Если вдруг уйдешь - вспомни и вернись.
Над сосновым хутором головою вниз
пролетает недобрый дед с бородой седой,
и приходит зима, глубокая, как запой.
Две национальные темы, роковой аккорд: охранительный при всей своей некомфортабельности холод и самозащитный, до известной степени не лишающий продуктивности запой.
Черт-собутыльник - это третья извечно национальная тема. Словно муза, захаживал он и к Пушкину, и к Достоевскому, и к Галичу, и к Высоцкому. У Кенжеева свои задушевные подробности:
И с места в карьер негодяй у стола,
сто грамм осушивший со мной,
промолвил: "Душа твоя так же тепла,
как этот напиток дурной.
Должно быть, технический, черт подери,
нечистый, как, впрочем и я.
"Омерзительный дух" пытается смутить поэта, внушить, что соловьиные гимны заре - это чушь и ложь. А далее следует замечательная аргументация, зарифмованная в четырех символах:
Засим не поможет тебе ни Минюст,
ни влажный российский язык,
ни важного Гегеля бронзовый бюст,
ни тонны прочитанных книг.
Тонны книг - это, понятное дело, нерукотворные памятники, память народов. Бюст Гегеля - диалектическая философия, бессмертие духа и "все разумно". Минюст - допустим, авторское право, а влажный российский язык - родная речь, увлажняющая иссохшие души, утоляющая духовную жажду. Итак, "смирись, горделивый поэт", все - тлен, ничто не гарантирует тебе блаженного бессмертия - ни закон, ни вечный язык, ни мировой порядок, ни всеобъемлющая полнота культуры.
Но поэт осеняет себя крестным знамением и дает своему "ночному прокурору" сокрушительную отповедь.
Смотри, например, как летучая мышь
парит над осенним мостом.
Как белая лошадь арабских кровей
гарцует над трупом холодным.
Как ловко влечет стрекозу муравей
на радость личинкам голодным.
Что это - выбранные наугад картинки ("Зачем кружится ветр в овраге┘") или опять шифр? У черта более или менее однозначные аллегории, а здесь - жизнь. Ее так просто не разъять на элементы, но упорно выделяется одно - нет увядания без возрождения, кончается одно - начинается другое, что было беззаботной красотой кончается презренной пользой, и даже танец скорби бывает исполнен жизненной силы и очарованья. И вывод, сразивший бедного "козла и нахала":
Допустим, пророк презираем и наг,
но в силу написанных строк
останусь навек я в иных временах,
а значит, я тоже пророк!
Черт ему - "черное", а поэт свое - "белое". Черт говорит, что нет поэту ни чести при жизни, ни славы после смерти, а поэт ему возражает: пусть нет чести при жизни, а послесмертие есть у всякого слова, следовательно, всякий поэт - пророк.

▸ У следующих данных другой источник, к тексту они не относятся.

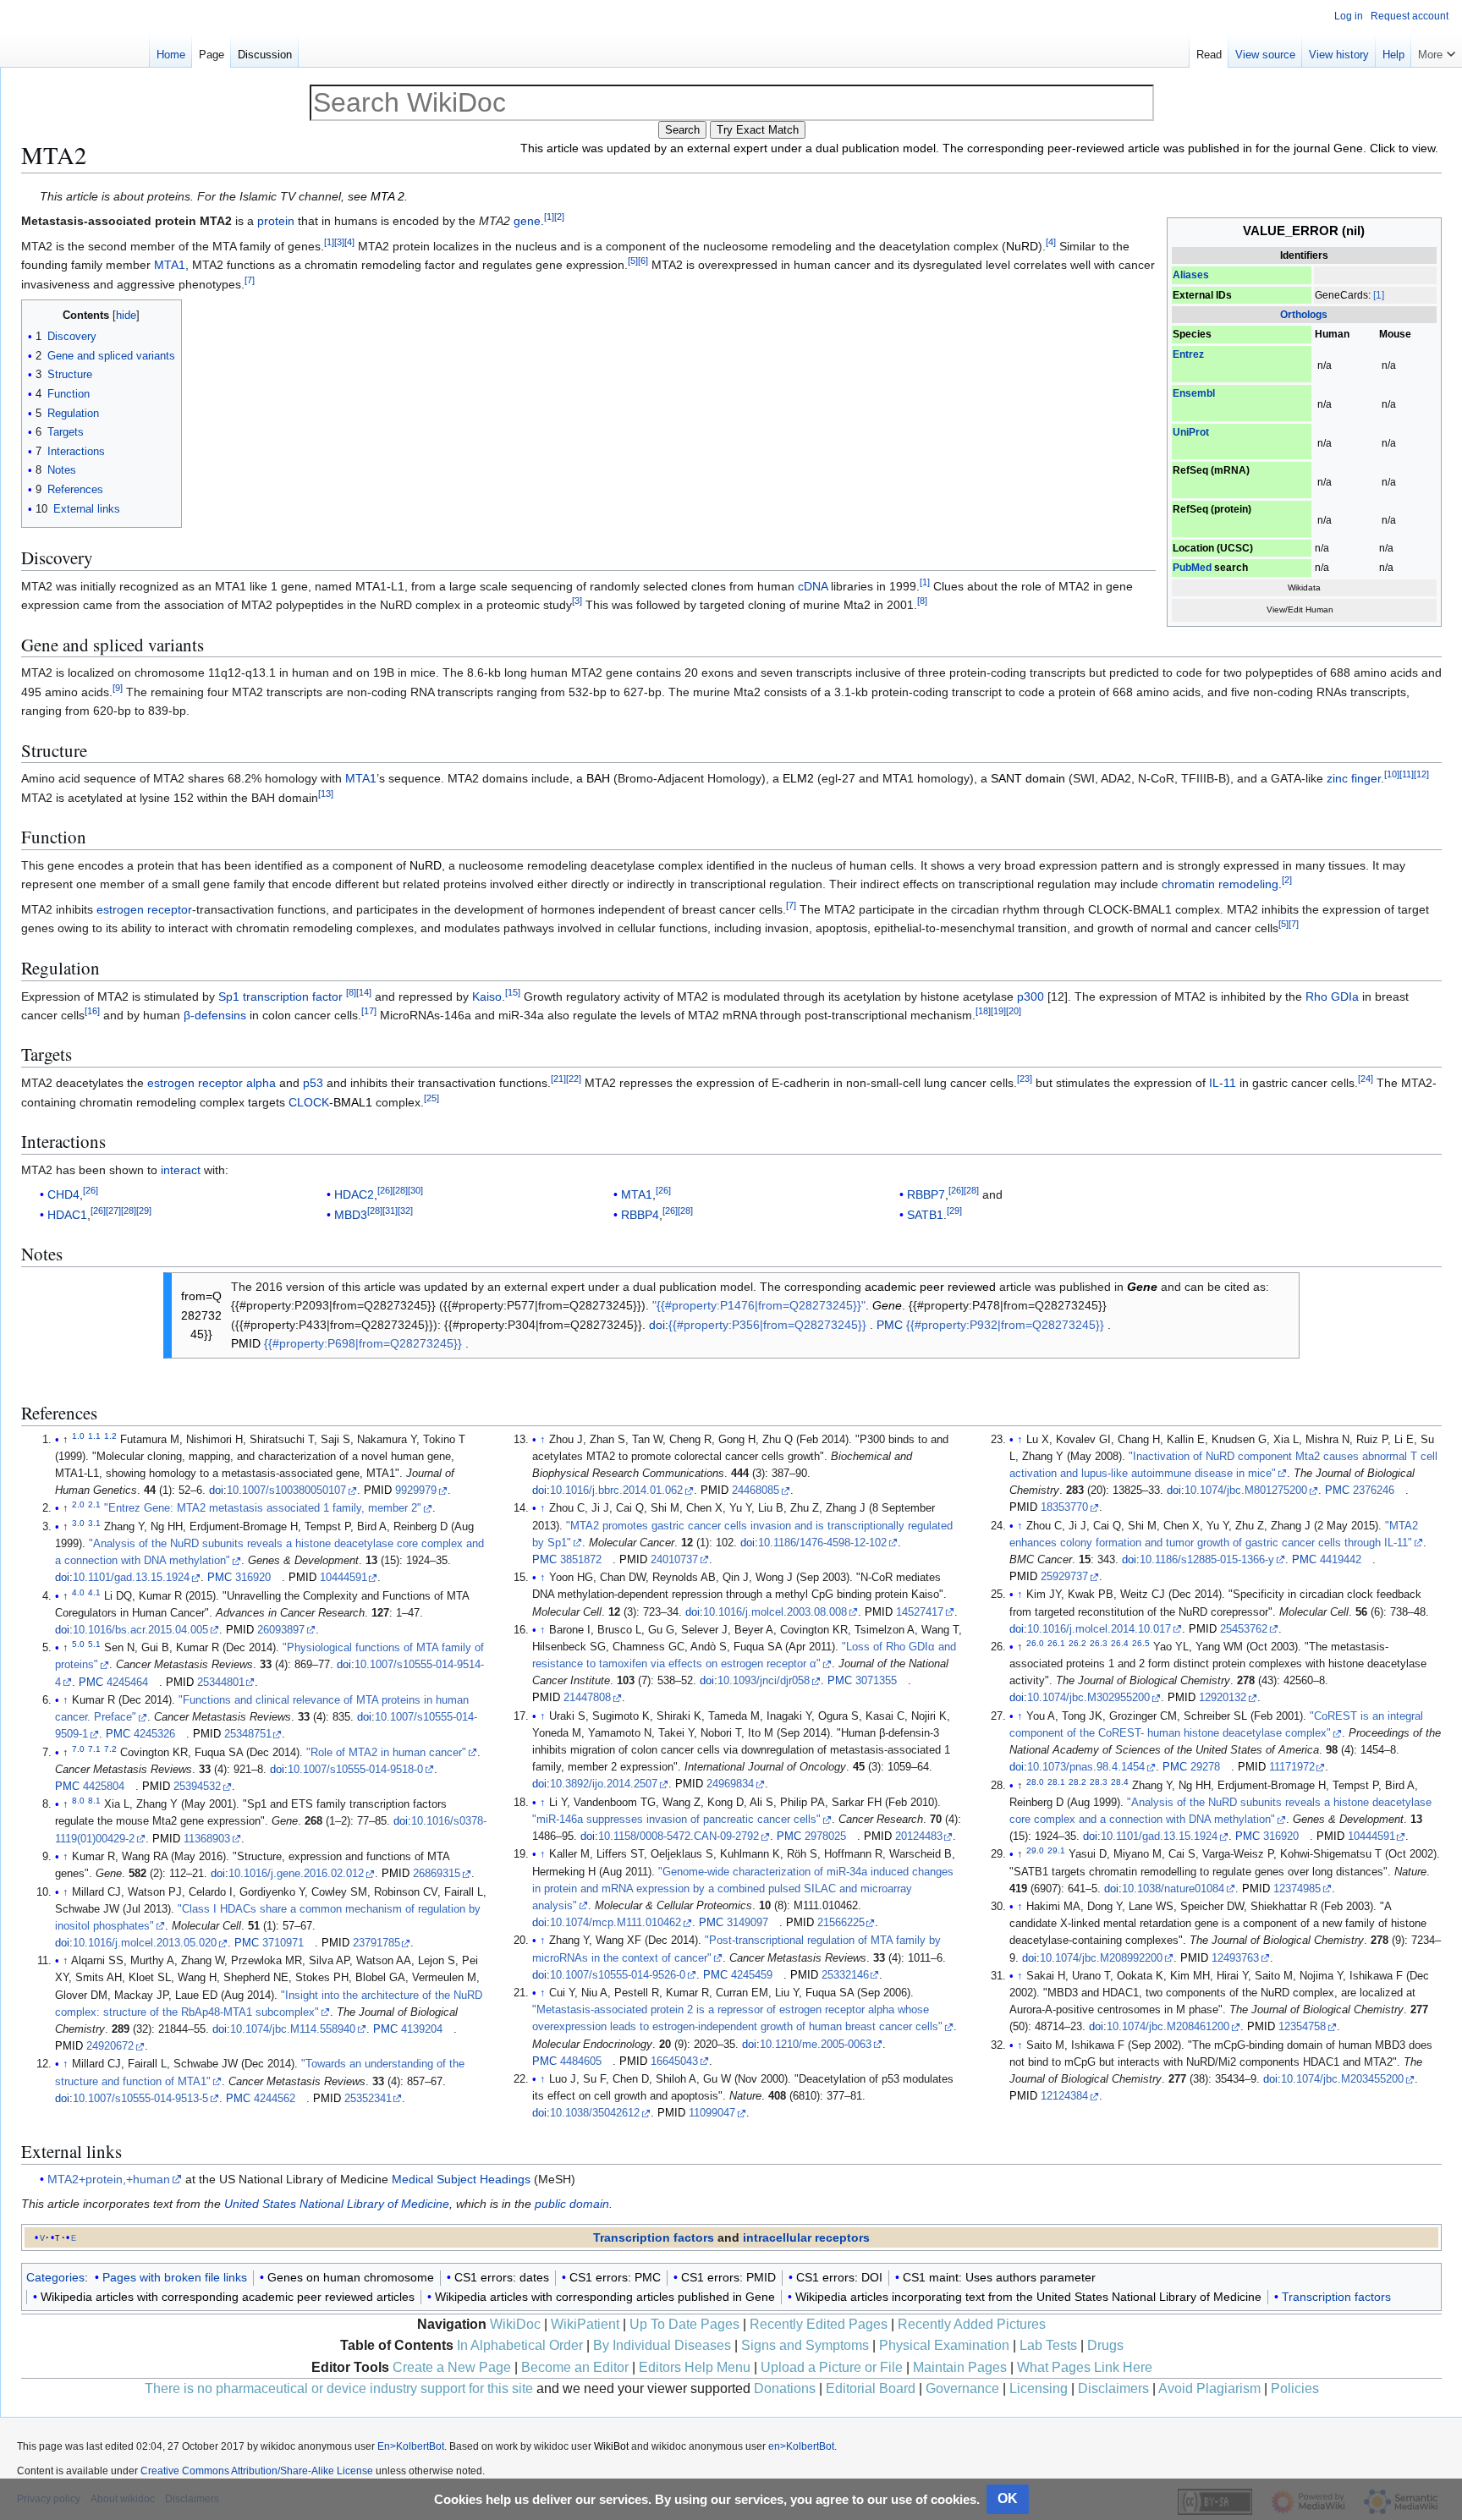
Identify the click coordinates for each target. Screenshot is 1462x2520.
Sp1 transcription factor (280, 996)
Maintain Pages (960, 2367)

Тут черту и крыть стало нечем - испарился. А поэт - наперекор нечистой силе - тоже отправился в чистое поле "с целью сердце глаголами жечь". Заметим - сердце, не сердца. Вольность поэтической морфологии или поправка к классическому канону? Единственное сердце - чье оно? Да самого же поэта, больше ничье. И потому вместо "восстань" - "удивляйся, взвивайся, помалкивай, покупай сигареты с лотка". Вот, по-видимому, объяснение тому, что поэзия Бахыта Кенжеева на глазах превращается в пространную фигуру умолчания: я пишу не о том, что хочу сказать, но и вы не читайте то, что написано. Текст - только повод, прекрасный повод для общения душ. Кенжеев оттачивает стих, ибо это его единственное средство быть понятым - на "описание" и на "сентенции" он не полагается.
Посмотри на пламя и молча его сличи
с языком змеиным, с любовью по гроб, с любой
вертихвосткой юной, довольной самой собой,
на ресницах тушь, аметисты горят в ушах -
а в подполье мышь, а в прихожей кошачий шаг,
и настольной лампы спиральный скользит накал
по сырому снегу, по окнам, по облакам┘
На глаз это не рассчитано, это не воображать, это слушать и осязать надобно. Из языка пламени, лижущего дрова в печи, расходятся образы - звуки, образы - этимологии, образы - метафоры. Это только первый срез того, что не сказано. А дальше - у каждого свое.